Business was slow right before Thanksgiving, but he's hoping for more sales as Christmas approaches.
Jim Downs, owner of the Spoke Shop, said the store set sales records this year, in part because gas prices soared above $4 per gallon last summer. Orders for service and repair work soared as people dusted off bikes, searching for a cheaper way to get around town, Downs said.
While Downs is hoping for decent December sales, the Christmas season isn't a make-or-break month in the bicycle industry. People are naturally more interested in bicycling when the weather is warm, he said.
Logging on to buy
And if fighting the crowds isn't your cup of tea, retail experts say online sales tend to spike on Cyber Monday, which falls three days after Black Friday.
Keith Brugman, manager of the Billings Vann's store, said the Montana-based electronics and appliance retailer was a pioneer in online sales. One advantage of Cyber Monday is that it eases shopping, and you can take your time before you decide on a purchase, he said.
Brugman said he doesn't put much stock into predictions of a slow holiday season.
"As far as traffic goes, we're quite the other way," Brugman said.
Gifts for the home
Searching for a used cash register, or maybe some shelving to go with that set of stemware?
At the Billings Linens 'n Things store, 2821 King Ave. W., not only is the merchandise priced to sell, but so are all of the fixtures, right down to the checkout counter.
Liquidation sales began in October for the nationwide home accessories retailer, which filed for bankruptcy protection last May. Linens 'n Things originally attempted to close underperforming stores and restructure its debt. But the company later threw in the towel because it couldn't find a buyer and losses mounted. More than 300 Linens 'n Things stores, including outlets in Billings and Bozeman, will close for good after the merchandise and fixtures are sold.
Richard L. Kaye, executive vice president of Hilco Merchant Resources, a Chicago-based company that specializes in "strategic store closings," said liquidation sales typically take from six to 12 weeks. He couldn't pinpoint the exact date when the Billings store will be emptied. Another retailer has expressed an interest in the Billings space, but the landlord isn't saying.
"Store closings are typically handled in the same way as any other sale event, with advertising in the local papers, TV, radio and things going in the mail," Kaye said.

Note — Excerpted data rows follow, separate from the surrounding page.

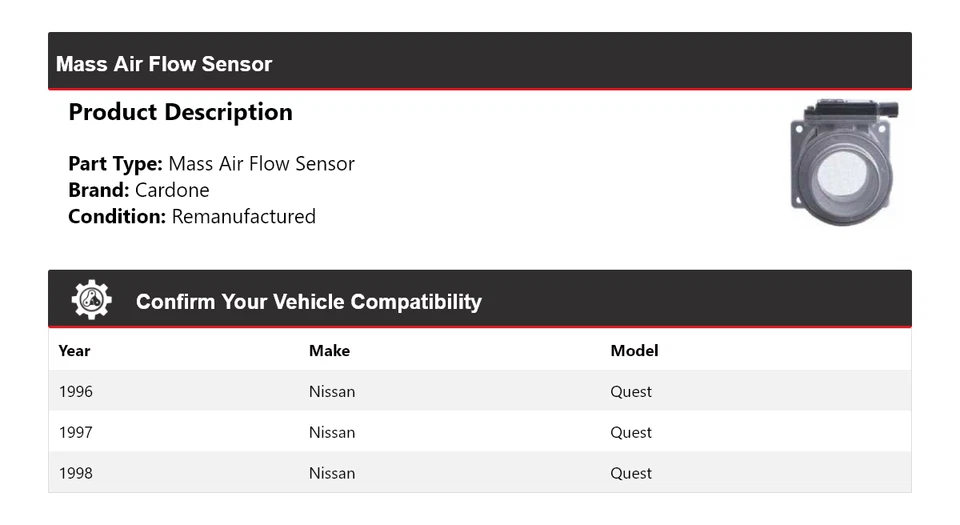The image size is (960, 525).
Task: Click the Year column header
Action: [74, 350]
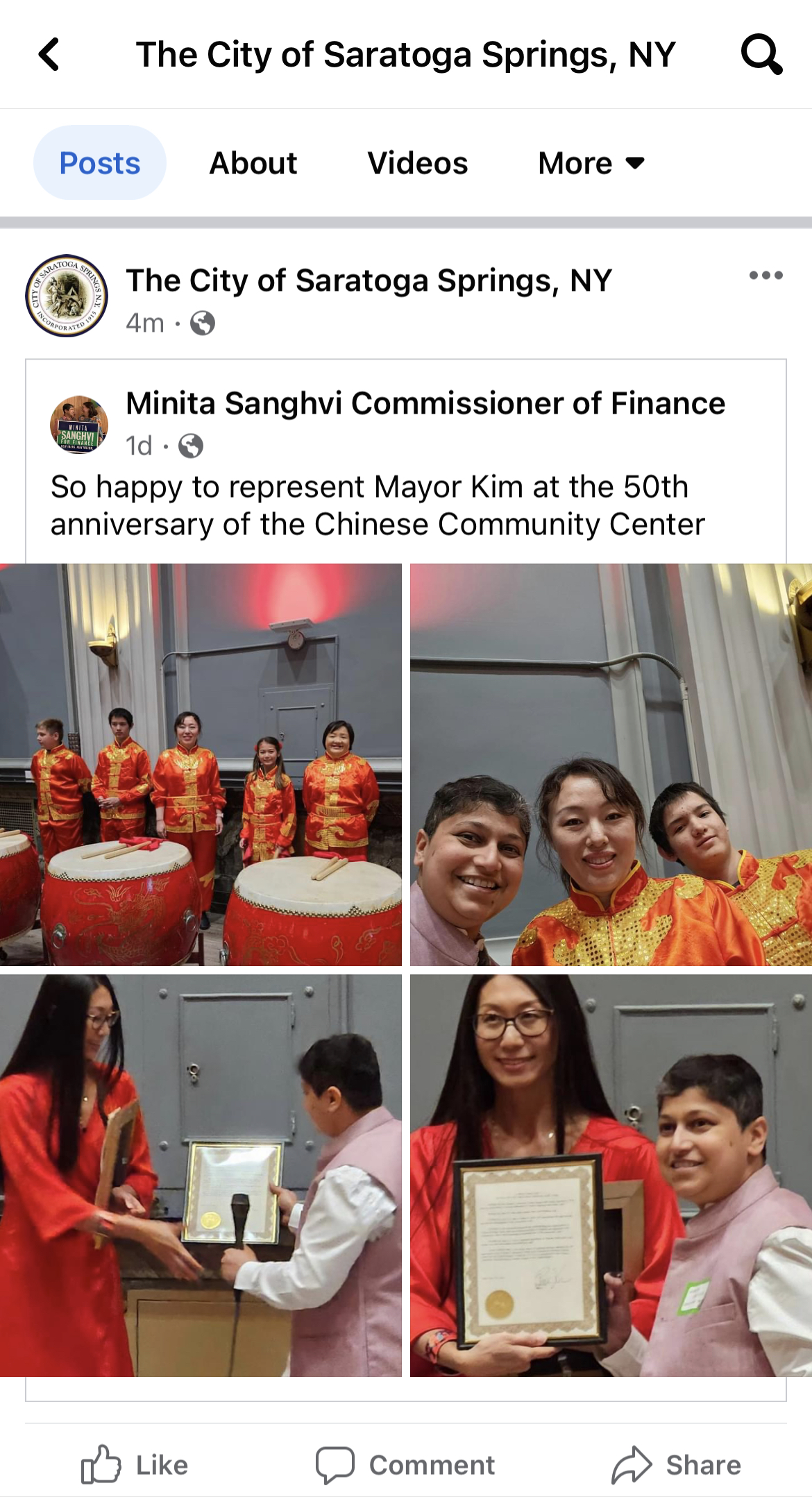Switch to the Videos tab
The width and height of the screenshot is (812, 1497).
(418, 163)
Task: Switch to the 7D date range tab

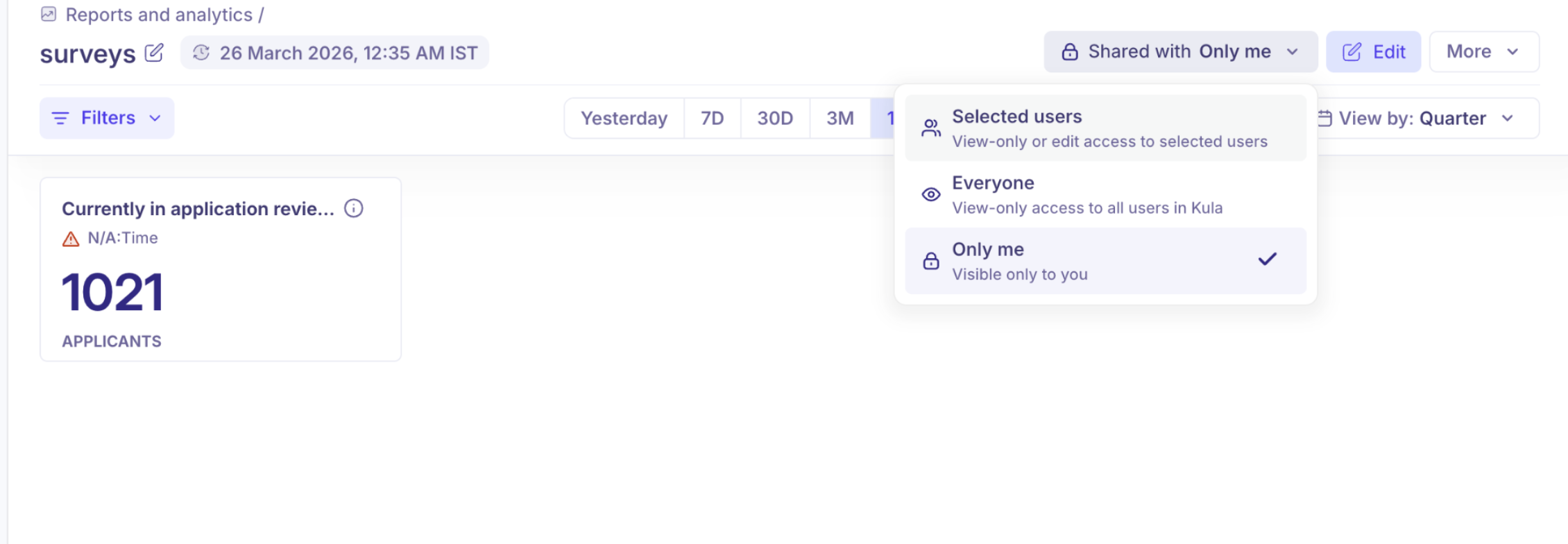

When Linens 'n Things decided to liquidate, Hilco bought all of its assets at auction. He then began a going-out-of-business sale, designed "to recover the greatest value for those assets," Kaye said.
When a store is being closed, a liquidator will sometimes stuff the shelves with steeply discounted merchandise trucked in with the hope of scoring quick sales from bargain hunters. Hilco has no intention to follow that practice, which is known as augmentation, Kaye said.
Many states and cities have laws and local ordinances that limit liquidation sales for a specific time period, so that merchants can't advertise a perpetual going out of business sale as a gimmick.
Kaye said Linens 'n Things didn't get into trouble overnight, and neither did other struggling retailers.
"It's not something that has come upon the retail world in the last, 30, 60, 90 days," Kaye said. "We have a lot of retailers that have competitive problems. They're seeing their margins shrinking and they're getting over leveraged."
Retail analyst Britt Beemer of America's Research Group predicts that the 2008 Christmas season could be a rocky one for many retailers. Linens 'n Things is one of nearly 20 retailers that have sought bankruptcy protection this year. ARG reports that many Americans are even scaling back on the purchase of gift cards, fearing that the retailer issuing them may soon go out of business.